Hypoxia-ischemia (HI) is one of the leading causes of brain damage during the development of newborns. It can result in death or cause varying degrees of neurological disability. The only well-established treatment currently available for neonatal HI is therapeutic hypothermia (TH). However, TH is only partially protective, reducing severe disability by approximately 11%. Therefore, new therapeutic approaches are urgently needed. It is known that immature brains utilize higher levels of ketone bodies, such as β-hydroxybutyrate (BHB), that may contribute to resistance to hypoxic-ischemic events. In this study, 11-day-old animals were subjected to the neonatal HI (Rice-Vannucci model) and treated with TH alone or in combination with BHB administration.

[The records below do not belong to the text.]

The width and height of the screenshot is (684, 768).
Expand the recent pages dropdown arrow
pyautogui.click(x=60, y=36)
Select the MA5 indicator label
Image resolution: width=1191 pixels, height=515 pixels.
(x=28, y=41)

To assess brain metabolism, glucose uptake was evaluated using MicroPET at 72 hours post-injury and when the animals reached 65 days of age. Behavioral tests, brain volume analysis, hippocampal cell counting and the assessment of hippocampal inflammatory cytokines expression were also performed. Animals treated with BHB exhibited increased glucose uptake at 72 hours post-injury and a reduction in neuronal loss in the hippocampus. The combined use of BHB and TH resulted in enhanced hippocampal neuronal survival, suggesting that BHB may represent a promising future treatment for neonatal HI.